## Exercise goal
Revise the lines below so that each "dropdown" reads "drop-down" instead. Leave all other text as it is.

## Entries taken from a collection
◆ ◆ ◆ ◆ ◆
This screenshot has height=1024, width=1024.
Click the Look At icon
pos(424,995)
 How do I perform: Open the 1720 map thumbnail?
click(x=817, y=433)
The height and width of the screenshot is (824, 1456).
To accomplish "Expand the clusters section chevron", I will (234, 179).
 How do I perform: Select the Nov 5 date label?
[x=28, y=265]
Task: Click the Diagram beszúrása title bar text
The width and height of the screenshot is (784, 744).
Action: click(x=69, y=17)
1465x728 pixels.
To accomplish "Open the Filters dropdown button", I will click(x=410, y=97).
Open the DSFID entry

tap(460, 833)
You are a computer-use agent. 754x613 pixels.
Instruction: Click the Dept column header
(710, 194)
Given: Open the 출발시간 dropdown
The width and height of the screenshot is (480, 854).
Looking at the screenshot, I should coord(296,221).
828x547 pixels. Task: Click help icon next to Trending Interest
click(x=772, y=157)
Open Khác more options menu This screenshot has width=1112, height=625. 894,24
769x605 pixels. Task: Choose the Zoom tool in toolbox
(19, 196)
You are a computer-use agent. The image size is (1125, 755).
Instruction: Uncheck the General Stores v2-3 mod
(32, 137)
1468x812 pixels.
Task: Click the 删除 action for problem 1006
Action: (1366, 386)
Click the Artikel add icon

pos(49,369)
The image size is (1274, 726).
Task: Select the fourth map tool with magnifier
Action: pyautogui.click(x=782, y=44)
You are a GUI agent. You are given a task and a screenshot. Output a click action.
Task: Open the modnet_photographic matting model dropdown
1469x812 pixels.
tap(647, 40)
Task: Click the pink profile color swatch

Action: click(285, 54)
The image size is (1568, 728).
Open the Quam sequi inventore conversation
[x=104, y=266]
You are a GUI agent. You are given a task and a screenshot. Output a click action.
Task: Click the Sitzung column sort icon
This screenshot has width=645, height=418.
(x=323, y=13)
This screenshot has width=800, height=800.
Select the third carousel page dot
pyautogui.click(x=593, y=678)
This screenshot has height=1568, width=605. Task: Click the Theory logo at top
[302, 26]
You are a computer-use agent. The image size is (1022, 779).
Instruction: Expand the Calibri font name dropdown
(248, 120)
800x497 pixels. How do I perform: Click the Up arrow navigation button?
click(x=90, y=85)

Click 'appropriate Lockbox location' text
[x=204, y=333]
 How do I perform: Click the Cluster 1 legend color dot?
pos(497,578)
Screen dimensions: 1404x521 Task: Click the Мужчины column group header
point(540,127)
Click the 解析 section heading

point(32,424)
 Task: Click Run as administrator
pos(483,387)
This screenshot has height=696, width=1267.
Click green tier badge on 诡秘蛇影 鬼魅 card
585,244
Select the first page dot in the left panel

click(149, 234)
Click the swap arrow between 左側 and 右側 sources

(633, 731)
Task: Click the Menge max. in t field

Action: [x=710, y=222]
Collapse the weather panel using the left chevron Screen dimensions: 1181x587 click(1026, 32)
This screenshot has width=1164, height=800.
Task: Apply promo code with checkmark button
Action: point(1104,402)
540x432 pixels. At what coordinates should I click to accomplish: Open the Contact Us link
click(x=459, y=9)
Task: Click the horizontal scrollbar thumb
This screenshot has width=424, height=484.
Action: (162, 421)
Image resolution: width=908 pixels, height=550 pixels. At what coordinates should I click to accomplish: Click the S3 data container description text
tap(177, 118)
◆ ◆ ◆ ◆ ◆
## Final result
This screenshot has height=1024, width=1024.
Click the Look At icon
pos(424,995)
 How do I perform: Open the 1720 map thumbnail?
click(x=817, y=433)
The height and width of the screenshot is (824, 1456).
To accomplish "Expand the clusters section chevron", I will (234, 179).
 How do I perform: Select the Nov 5 date label?
[x=28, y=265]
Task: Click the Diagram beszúrása title bar text
The width and height of the screenshot is (784, 744).
Action: click(x=69, y=17)
1465x728 pixels.
To accomplish "Open the Filters drop-down button", I will click(x=410, y=97).
Open the DSFID entry

tap(460, 833)
You are a computer-use agent. 754x613 pixels.
Instruction: Click the Dept column header
(710, 194)
Given: Open the 출발시간 drop-down
The width and height of the screenshot is (480, 854).
Looking at the screenshot, I should coord(296,221).
828x547 pixels. Task: Click help icon next to Trending Interest
click(x=772, y=157)
Open Khác more options menu This screenshot has width=1112, height=625. 894,24
769x605 pixels. Task: Choose the Zoom tool in toolbox
(19, 196)
You are a computer-use agent. The image size is (1125, 755).
Instruction: Uncheck the General Stores v2-3 mod
(32, 137)
1468x812 pixels.
Task: Click the 删除 action for problem 1006
Action: (1366, 386)
Click the Artikel add icon

pos(49,369)
The image size is (1274, 726).
Task: Select the fourth map tool with magnifier
Action: pyautogui.click(x=782, y=44)
You are a GUI agent. You are given a task and a screenshot. Output a click action.
Task: Open the modnet_photographic matting model drop-down
1469x812 pixels.
tap(647, 40)
Task: Click the pink profile color swatch

Action: click(285, 54)
The image size is (1568, 728).
Open the Quam sequi inventore conversation
[x=104, y=266]
You are a GUI agent. You are given a task and a screenshot. Output a click action.
Task: Click the Sitzung column sort icon
This screenshot has width=645, height=418.
(x=323, y=13)
This screenshot has width=800, height=800.
Select the third carousel page dot
pyautogui.click(x=593, y=678)
This screenshot has height=1568, width=605. Task: Click the Theory logo at top
[302, 26]
You are a computer-use agent. The image size is (1022, 779).
Instruction: Expand the Calibri font name drop-down
(248, 120)
800x497 pixels. How do I perform: Click the Up arrow navigation button?
click(x=90, y=85)

Click 'appropriate Lockbox location' text
[x=204, y=333]
 How do I perform: Click the Cluster 1 legend color dot?
pos(497,578)
Screen dimensions: 1404x521 Task: Click the Мужчины column group header
point(540,127)
Click the 解析 section heading

point(32,424)
 Task: Click Run as administrator
pos(483,387)
This screenshot has height=696, width=1267.
Click green tier badge on 诡秘蛇影 鬼魅 card
585,244
Select the first page dot in the left panel

click(149, 234)
Click the swap arrow between 左側 and 右側 sources

(633, 731)
Task: Click the Menge max. in t field

Action: [x=710, y=222]
Collapse the weather panel using the left chevron Screen dimensions: 1181x587 click(1026, 32)
This screenshot has width=1164, height=800.
Task: Apply promo code with checkmark button
Action: point(1104,402)
540x432 pixels. At what coordinates should I click to accomplish: Open the Contact Us link
click(x=459, y=9)
Task: Click the horizontal scrollbar thumb
This screenshot has width=424, height=484.
Action: (162, 421)
Image resolution: width=908 pixels, height=550 pixels. At what coordinates should I click to accomplish: Click the S3 data container description text
tap(177, 118)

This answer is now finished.